Republican Rep. Jim Jordan of Ohio was hoping that the bright television lights and cameras in the House of Representatives would swing enough votes his direction to become speaker of the House in a second vote on Wednesday. But despite a last-minute push by several allies of former President Donald Trump, the far-right Jordan failed to win over the majority of his caucus, with even more colleagues dissenting the second time around.
The magic number conservatives were looking for was 217, and despite another night of attempts to sway lawmakers, the far-right Jordan failed to win a majority with 22 Republicans voting against him. All Democrats voted for their nominee, New York Rep. Hakeem Jeffries.
Nonetheless, Jordan says he plans to continue to push for their support and try again to win the gavel.
"We're going to keep going," he said. "We've had great conversations, great discussions with our colleagues and frankly, no one in our conference wants to see any type of coalition government with Democrats. So, we're going to keep working and we're going to get to the votes. We've got to have a speaker and it can't be some deal with the Democrats."

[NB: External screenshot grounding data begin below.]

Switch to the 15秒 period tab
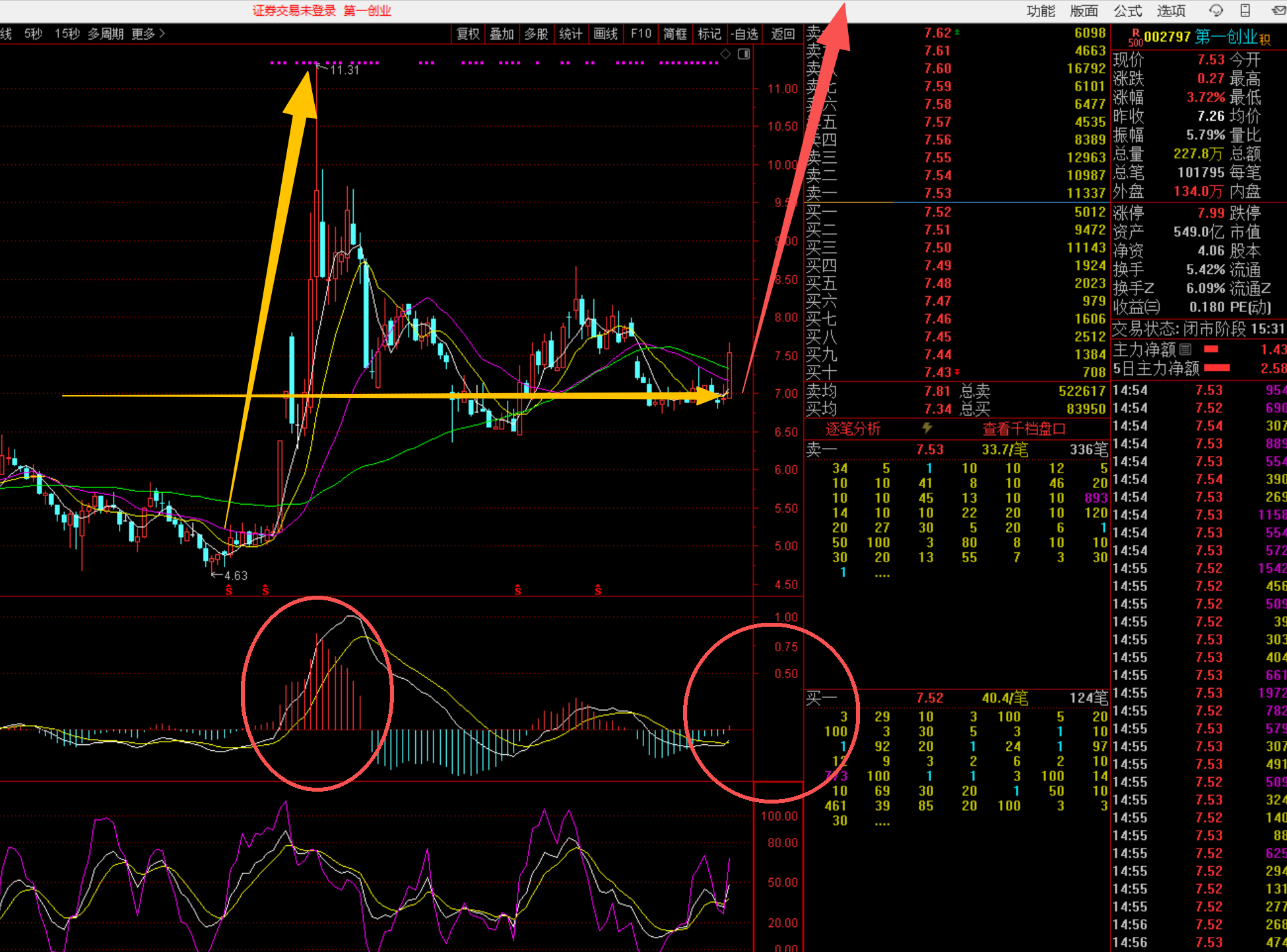The height and width of the screenshot is (952, 1287). (67, 34)
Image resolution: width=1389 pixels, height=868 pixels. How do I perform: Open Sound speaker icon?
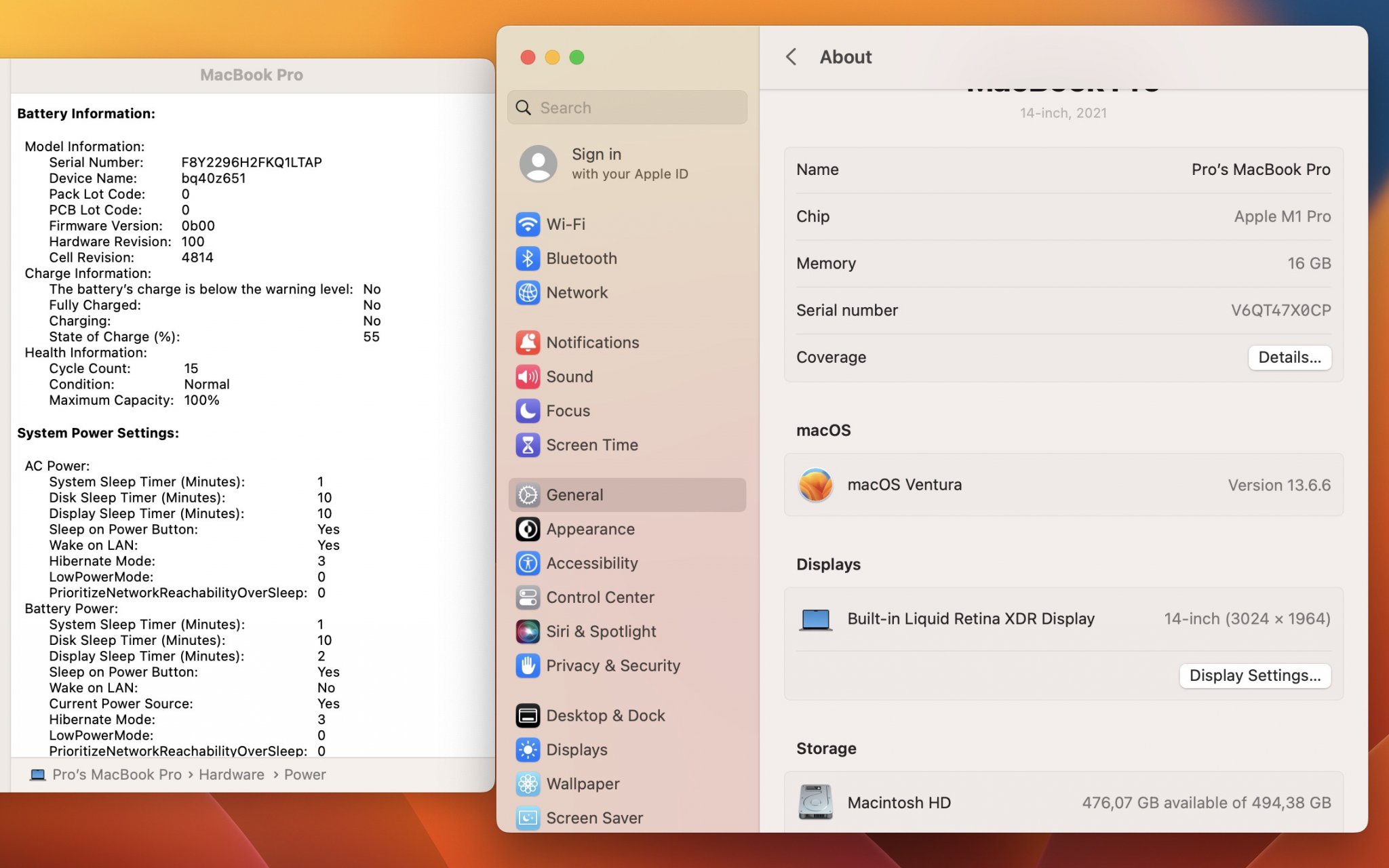(528, 376)
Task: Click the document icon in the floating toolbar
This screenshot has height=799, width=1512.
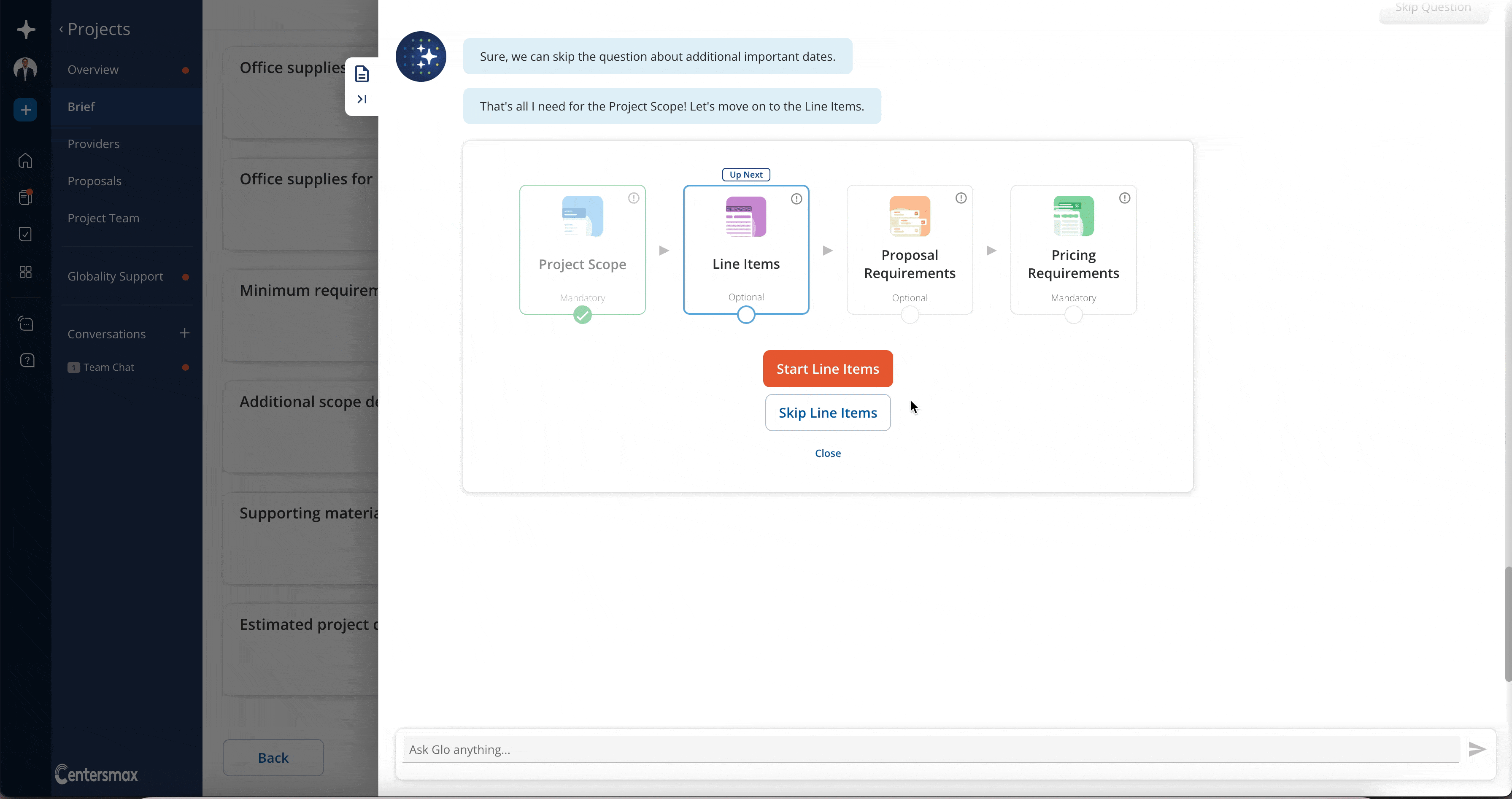Action: click(x=362, y=73)
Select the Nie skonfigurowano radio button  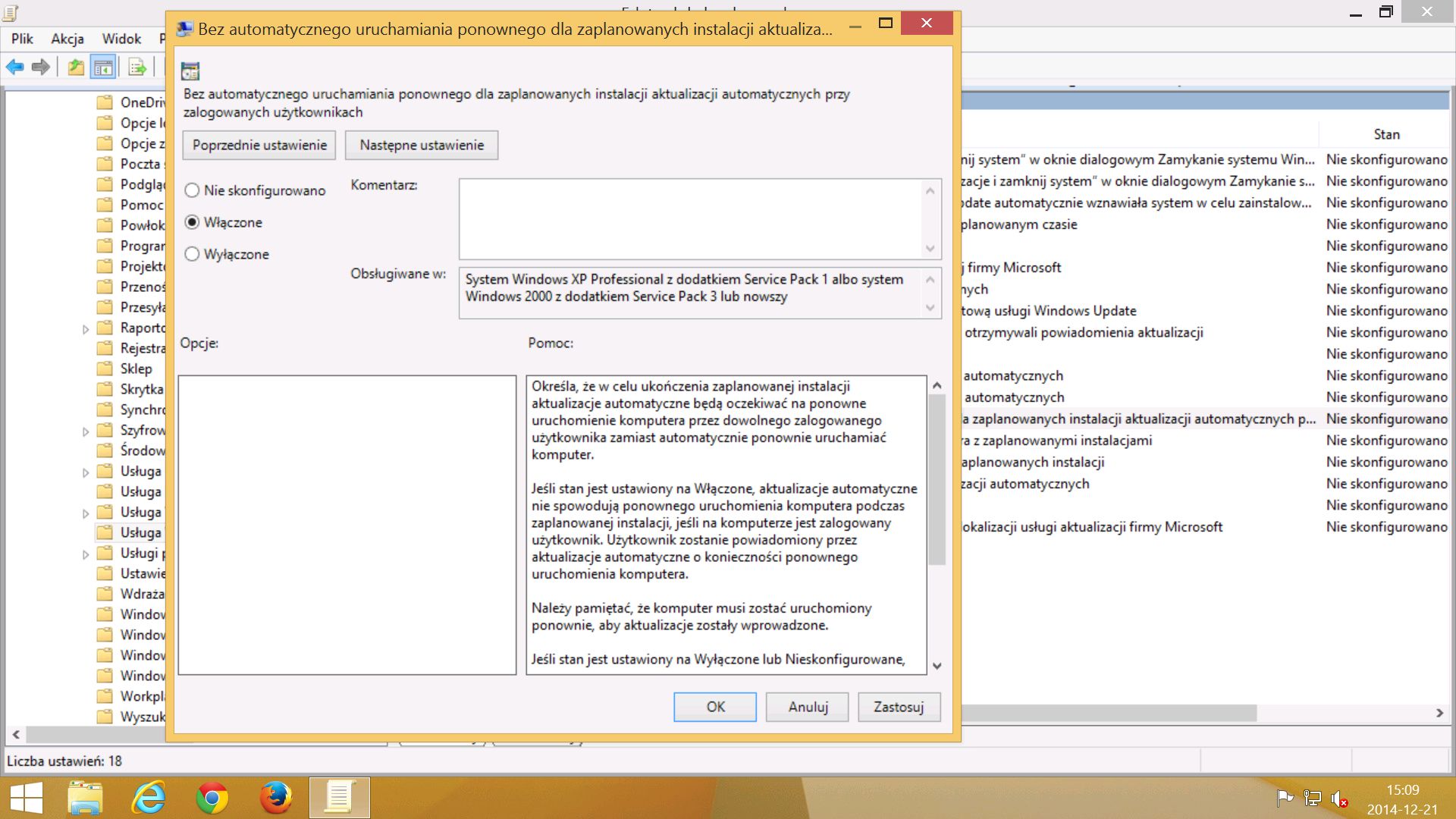tap(192, 191)
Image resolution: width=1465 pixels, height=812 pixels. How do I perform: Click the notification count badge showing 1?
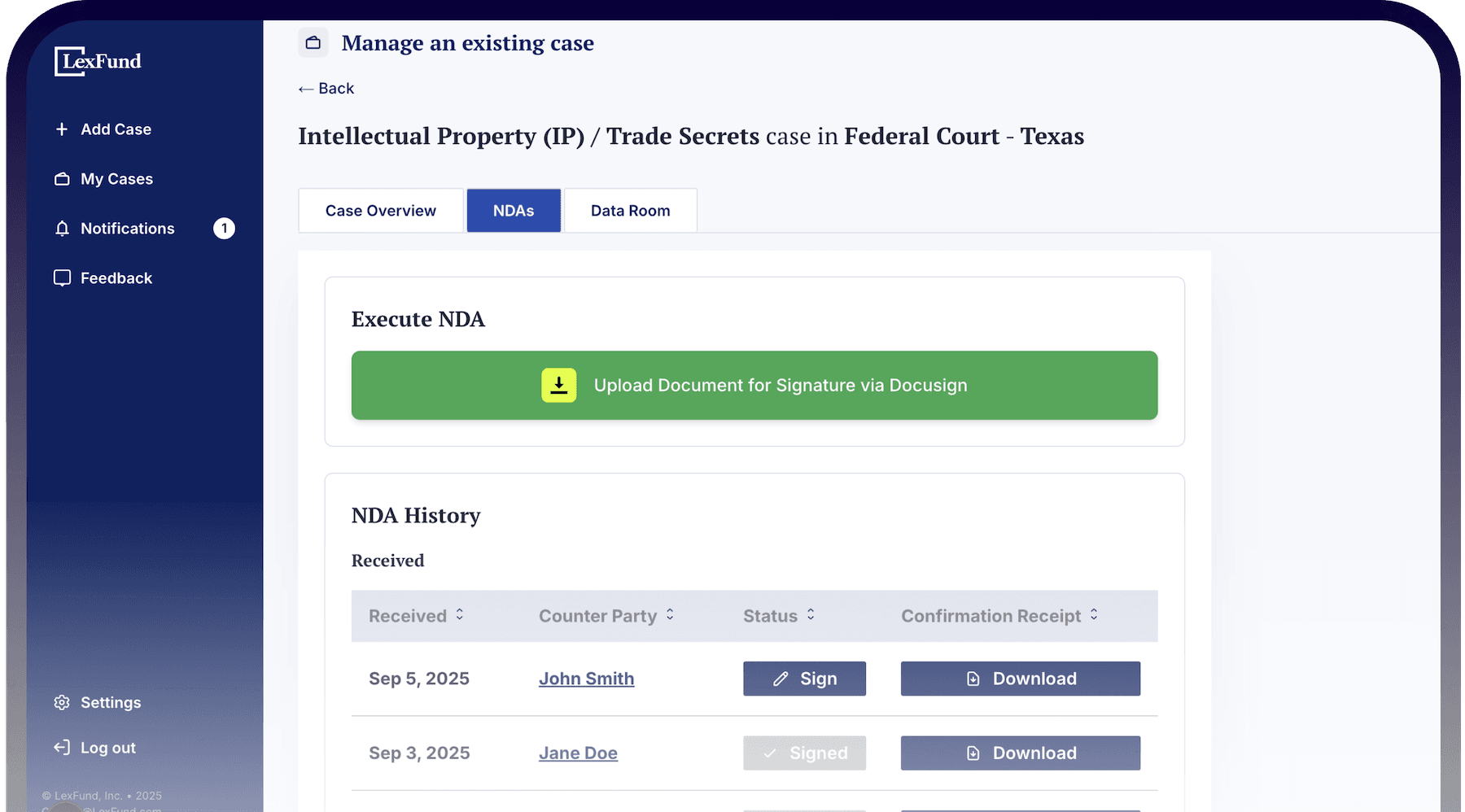[x=224, y=229]
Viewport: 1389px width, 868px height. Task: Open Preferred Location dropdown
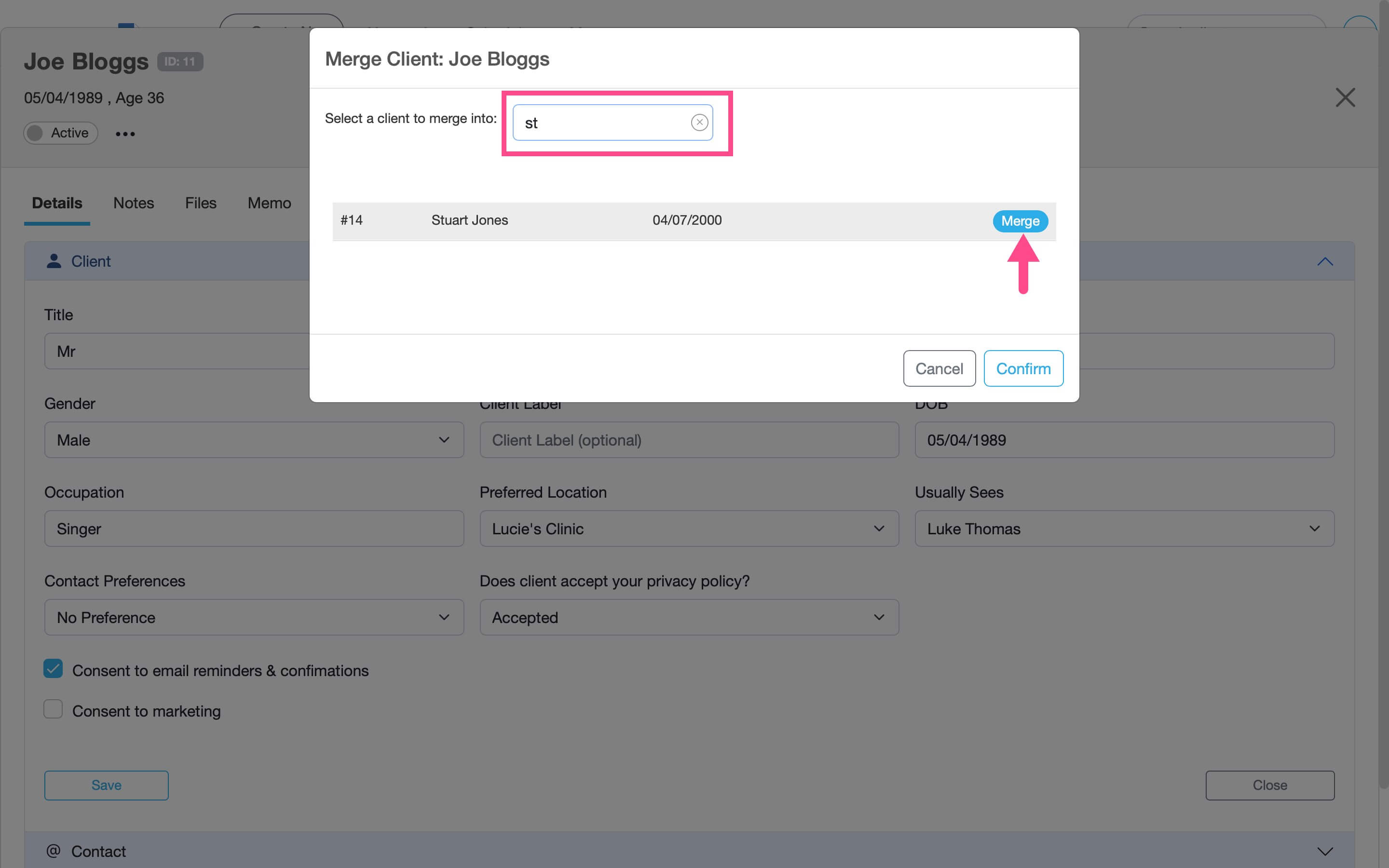coord(689,528)
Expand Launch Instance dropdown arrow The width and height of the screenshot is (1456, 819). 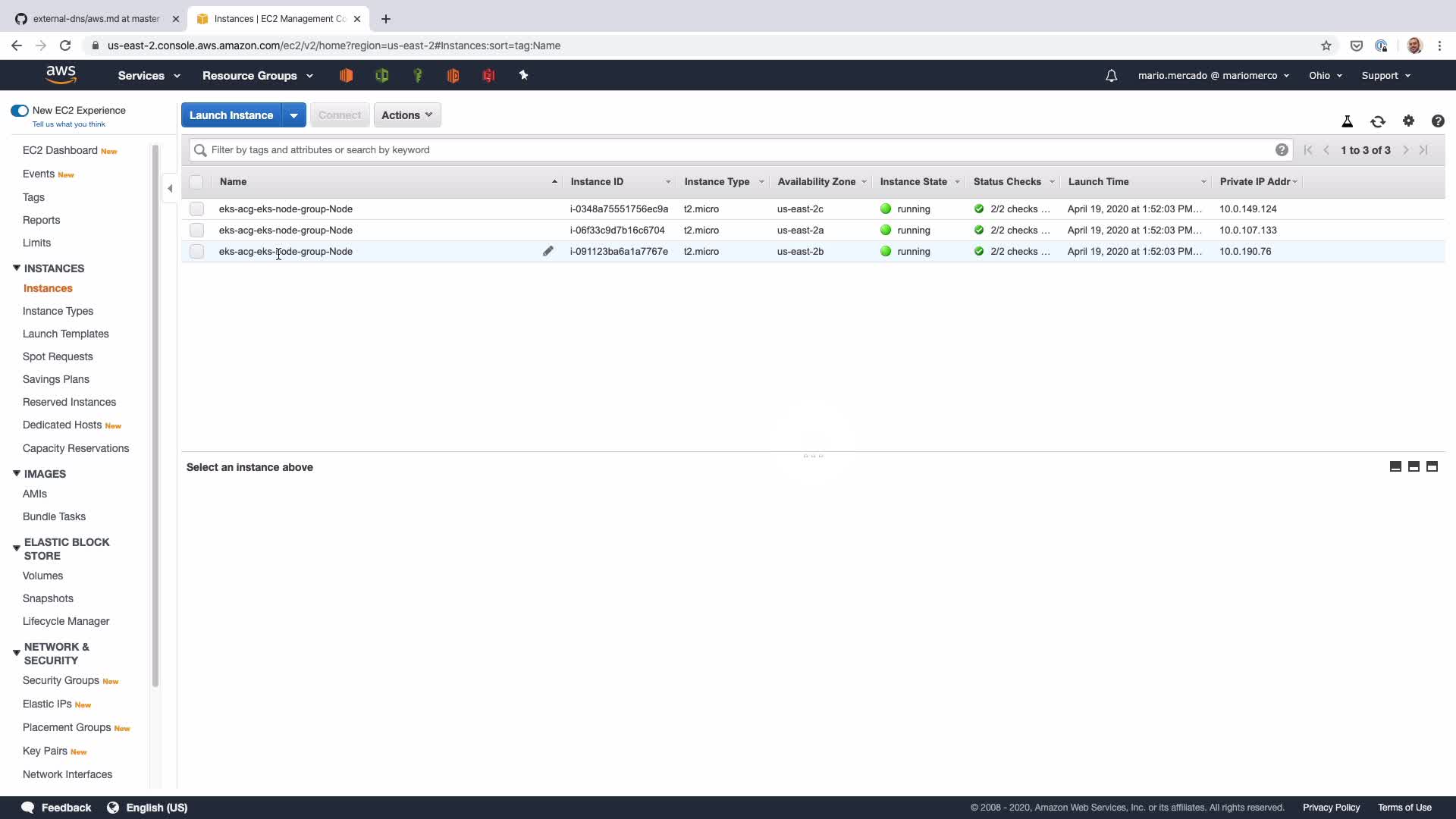click(x=293, y=115)
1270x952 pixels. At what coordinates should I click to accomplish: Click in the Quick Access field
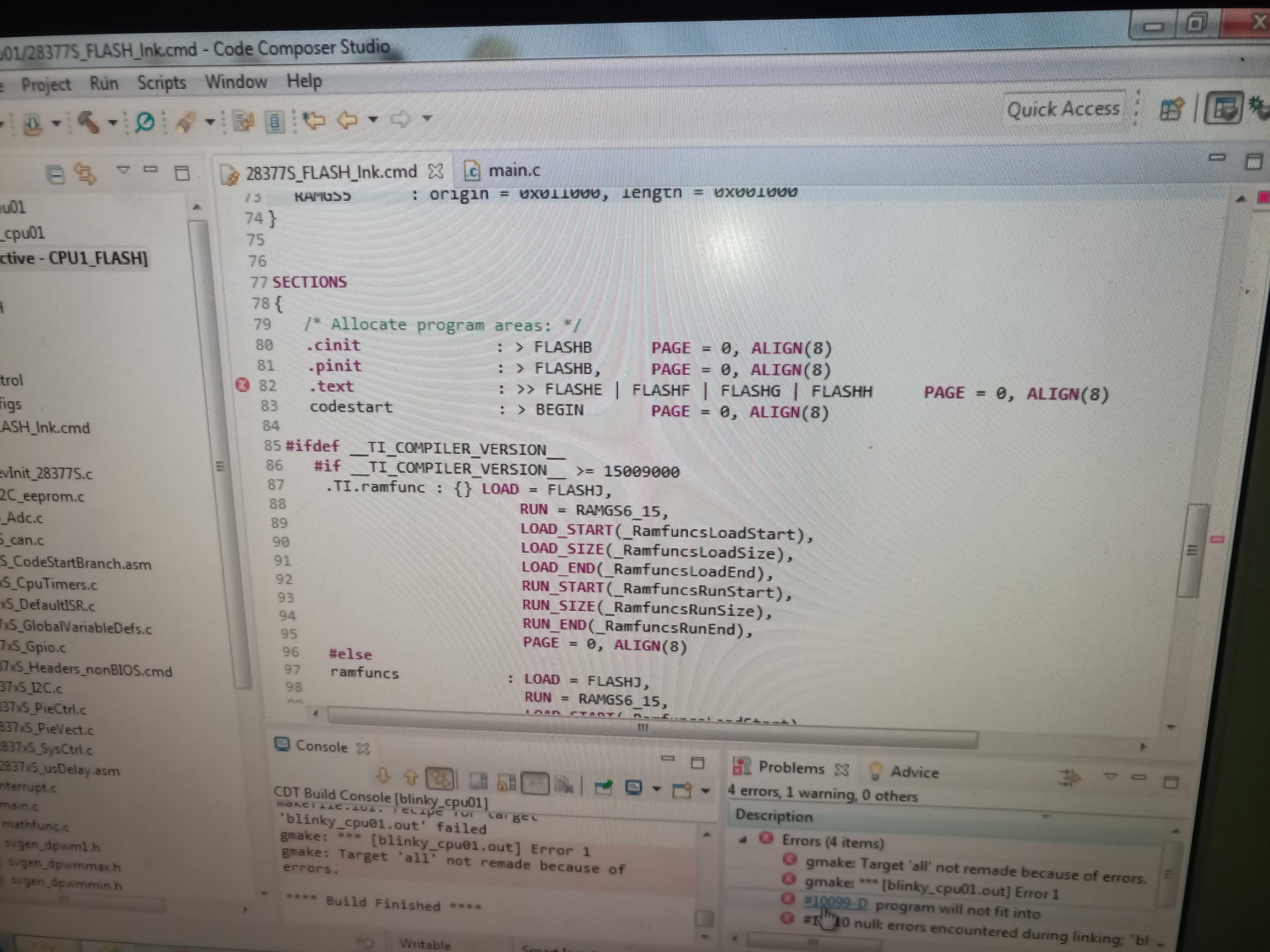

But as both votes have shown, there seems to be growing concerns from Republicans about continuing to back Jordan. Rep. Mariannette Miller-Meeks of Iowa, who backed Jordan on the first ballot, told Scripps News that she is declining further support unless he makes major changes, like pushing for a unity candidate — something Democratic Rep. Hakeem Jeffries of New York wants Republicans to take him up on.
"The situation in the House of Representatives right now is unreal, unbelievable, and unacceptable," Jeffries said. "Paging my traditional Republican colleagues: It's time to get off the sidelines, break away from extremists, get in the arena, so we can find a bipartisan path forward."
All Democrats voted for Jeffries in both votes for speaker of the House, though it is extremely unlikely he will ever gain any votes from Republicans in the GOP-controlled chamber. For now, it appears voting could go on for several more rounds like it did in January when it took McCarthy 15 ballots to eventually be elected speaker.